Heartbleed bug has been exploited by NSA since it was discovered, say sources

14 Apr 2014

The Heartbleed bug that has only recently made it into mainstream news had been exploited by the US’ National Security Agency (NSA) for more than two years, according to sources within the NSA.

In a report published by Bloomberg, the American government had been using the bug to gather personal data from selected computers and suppressed knowledge of the bug being made public so as to keep up surveillance operations.

However, the NSA followed up the accusations with a brief statement, declaring it was only made aware of Heartbleed at the same times as everyone else, when Finnish cybersecurity company Codenomicon publicised the vulnerability via a report earlier this month.
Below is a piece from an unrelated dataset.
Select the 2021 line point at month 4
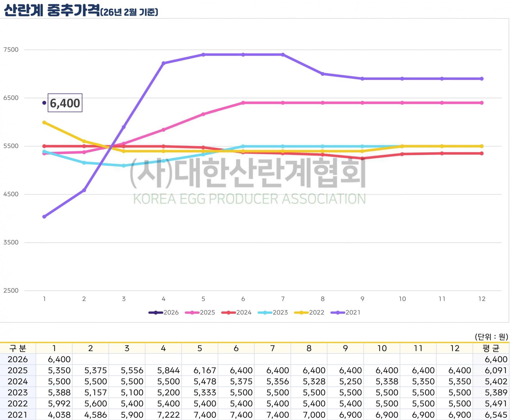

“Reports that NSA or any other part of the government were aware of the so-called Heartbleed vulnerability before 2014 are wrong … If the federal government, including the intelligence community, had discovered this vulnerability prior to last week, it would have been disclosed to the community responsible for OpenSSL,” said the NSA statement.

The bug is considered one of the biggest security issues found on the internet in recent years, known to affect more than two-thirds of the websites that use the OpenSSL encryption software.

The bug has since been addressed by most of the largest sites on the web, such as Gmail and Yahoo!, but many other smaller websites may still be affected that haven’t installed the required patch.